It is one of 77 cases of children subject to care orders detailed in the latest tranche of reports from the Child Law Project. The CLP compiles anonymised reports on childcare law cases, which are held in camera – ie closed to the public – in the courts.

These are the first reports since July 2024 as the CLP’s contract with the Department of Children expired in October 2024. A tendering process was initiated in March 2025. The CLP won it and resumed reporting from the courts later last year.

The judge said the boy’s case had “frightening circumstances”, adding “where such terrible physical injuries had happened to a child there was the potential for very serious psychological issues for him into the future”.

In a separate case, the mother of a teenage girl was “left to walk the streets looking for her” after she repeatedly left her unregulated placement. The girl was subjected to sexual assaults and rape by middle-aged men.

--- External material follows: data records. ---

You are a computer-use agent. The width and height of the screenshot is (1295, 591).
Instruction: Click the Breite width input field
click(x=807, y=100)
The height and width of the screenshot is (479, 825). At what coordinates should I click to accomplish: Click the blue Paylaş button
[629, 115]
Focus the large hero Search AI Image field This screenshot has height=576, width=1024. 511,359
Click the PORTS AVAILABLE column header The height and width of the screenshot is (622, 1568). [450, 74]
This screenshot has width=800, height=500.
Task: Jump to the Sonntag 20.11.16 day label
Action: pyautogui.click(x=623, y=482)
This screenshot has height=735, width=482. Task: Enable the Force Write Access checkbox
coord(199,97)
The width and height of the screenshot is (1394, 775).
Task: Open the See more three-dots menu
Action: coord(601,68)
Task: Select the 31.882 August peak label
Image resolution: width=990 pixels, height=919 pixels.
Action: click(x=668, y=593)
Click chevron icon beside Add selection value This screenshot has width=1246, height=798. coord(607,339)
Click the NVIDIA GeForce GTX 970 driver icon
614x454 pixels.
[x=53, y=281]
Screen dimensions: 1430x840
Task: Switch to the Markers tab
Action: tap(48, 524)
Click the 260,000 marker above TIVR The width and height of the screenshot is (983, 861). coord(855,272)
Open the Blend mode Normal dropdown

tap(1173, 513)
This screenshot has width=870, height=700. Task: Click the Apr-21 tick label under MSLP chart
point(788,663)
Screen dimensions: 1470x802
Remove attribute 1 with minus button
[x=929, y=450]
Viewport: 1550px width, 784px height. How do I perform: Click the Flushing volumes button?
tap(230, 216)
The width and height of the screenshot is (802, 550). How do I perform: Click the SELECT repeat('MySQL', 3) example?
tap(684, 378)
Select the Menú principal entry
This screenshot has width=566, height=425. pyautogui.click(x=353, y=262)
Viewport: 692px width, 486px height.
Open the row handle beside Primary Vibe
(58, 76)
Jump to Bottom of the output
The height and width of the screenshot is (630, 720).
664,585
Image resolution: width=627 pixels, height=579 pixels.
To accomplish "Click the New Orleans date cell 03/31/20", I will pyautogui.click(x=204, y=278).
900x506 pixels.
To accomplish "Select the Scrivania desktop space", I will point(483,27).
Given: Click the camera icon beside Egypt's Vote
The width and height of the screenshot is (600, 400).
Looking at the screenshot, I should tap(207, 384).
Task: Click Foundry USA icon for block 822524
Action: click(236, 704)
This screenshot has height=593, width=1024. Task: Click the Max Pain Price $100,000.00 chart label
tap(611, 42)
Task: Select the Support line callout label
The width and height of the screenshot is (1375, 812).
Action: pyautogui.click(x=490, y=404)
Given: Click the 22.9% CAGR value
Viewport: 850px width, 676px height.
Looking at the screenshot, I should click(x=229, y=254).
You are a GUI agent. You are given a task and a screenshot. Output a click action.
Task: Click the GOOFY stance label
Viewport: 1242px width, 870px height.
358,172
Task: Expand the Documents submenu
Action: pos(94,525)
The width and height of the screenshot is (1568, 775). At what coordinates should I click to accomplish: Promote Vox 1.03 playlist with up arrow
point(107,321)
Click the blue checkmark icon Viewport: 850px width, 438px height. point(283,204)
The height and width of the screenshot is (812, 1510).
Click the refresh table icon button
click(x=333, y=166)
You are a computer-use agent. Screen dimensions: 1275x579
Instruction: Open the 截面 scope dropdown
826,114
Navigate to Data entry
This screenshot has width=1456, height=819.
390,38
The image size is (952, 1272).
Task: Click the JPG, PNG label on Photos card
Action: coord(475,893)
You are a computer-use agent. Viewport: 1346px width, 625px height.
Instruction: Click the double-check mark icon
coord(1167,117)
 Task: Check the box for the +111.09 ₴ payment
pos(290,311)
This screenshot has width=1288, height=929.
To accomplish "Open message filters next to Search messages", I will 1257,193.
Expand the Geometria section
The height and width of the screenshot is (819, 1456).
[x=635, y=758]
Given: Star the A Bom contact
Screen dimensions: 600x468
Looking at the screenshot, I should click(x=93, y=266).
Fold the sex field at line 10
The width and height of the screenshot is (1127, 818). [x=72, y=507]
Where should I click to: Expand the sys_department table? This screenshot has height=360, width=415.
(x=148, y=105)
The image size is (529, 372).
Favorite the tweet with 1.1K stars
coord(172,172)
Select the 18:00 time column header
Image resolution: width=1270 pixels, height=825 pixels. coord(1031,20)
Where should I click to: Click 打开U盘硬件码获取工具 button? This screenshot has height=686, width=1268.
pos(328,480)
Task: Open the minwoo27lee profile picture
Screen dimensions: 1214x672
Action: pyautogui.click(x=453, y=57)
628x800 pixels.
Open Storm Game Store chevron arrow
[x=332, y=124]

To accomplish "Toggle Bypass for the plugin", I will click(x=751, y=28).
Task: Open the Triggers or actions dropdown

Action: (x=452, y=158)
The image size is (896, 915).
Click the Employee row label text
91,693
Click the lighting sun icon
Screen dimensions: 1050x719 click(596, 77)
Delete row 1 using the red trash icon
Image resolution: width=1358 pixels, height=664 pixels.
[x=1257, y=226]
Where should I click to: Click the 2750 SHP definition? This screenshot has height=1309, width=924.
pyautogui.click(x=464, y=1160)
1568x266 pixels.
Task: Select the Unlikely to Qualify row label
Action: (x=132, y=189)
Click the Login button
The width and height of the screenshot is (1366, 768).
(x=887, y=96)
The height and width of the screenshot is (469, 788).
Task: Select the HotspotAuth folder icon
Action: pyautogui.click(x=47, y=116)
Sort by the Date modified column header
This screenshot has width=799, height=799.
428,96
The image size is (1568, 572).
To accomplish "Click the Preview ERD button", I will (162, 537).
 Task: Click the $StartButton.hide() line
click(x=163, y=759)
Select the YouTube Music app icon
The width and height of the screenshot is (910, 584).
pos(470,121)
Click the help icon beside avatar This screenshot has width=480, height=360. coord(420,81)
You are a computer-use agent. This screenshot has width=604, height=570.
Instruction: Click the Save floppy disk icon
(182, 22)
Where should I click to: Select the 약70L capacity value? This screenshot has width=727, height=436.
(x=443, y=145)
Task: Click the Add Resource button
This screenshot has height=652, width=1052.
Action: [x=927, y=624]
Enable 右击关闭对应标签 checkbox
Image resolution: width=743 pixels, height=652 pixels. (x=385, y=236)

Dublin District Court heard the girl was in what is known as a special emergency arrangement (SEA) – a placement that falls outside statutory regulations, and had “repeatedly gone missing”.

The judge said the girl’s case “had spiralled out of control” and asked Tusla to explain “what standard of care was being provided to her as a vulnerable citizen”, says the report.

A social worker said it was considered “too early” to consider detaining the girl in special care, but given the escalation of danger a referral “should be progressed”.

The judge required Tusla to refer the girl for special care and “very reluctantly” extended an interim care order for 14 days.

Placement breakdowns, children absconding from SEAs, serious child neglect, parental drug addiction as a “major cause of care proceedings”, pressure on Tusla with shortages of social workers and social care workers, and a “growing number” of children with additional needs coming into care, remain issues before the courts, says the CLP.

“The reports include a number of cases where children who had suffered neglect or injury in their parents’ care are now thriving in foster care and overcoming early development delays.”

The cases of unaccompanied minors, ie children seeking asylum, feature. An interim care order was made in Dublin in the case of a girl, suspected of having been trafficked for the sex industry, who had been found “by a passerby ... on the street, extremely distressed and very unwell”.

In another case a District Court judge said Ireland did not “want to import the mores of a third-world country” when hearing the case of another unaccompanied minor.

Questioning what supports the child was getting to integrate into Ireland, he said it was important the child was told: “We have equality: you can be gay, you can be straight.”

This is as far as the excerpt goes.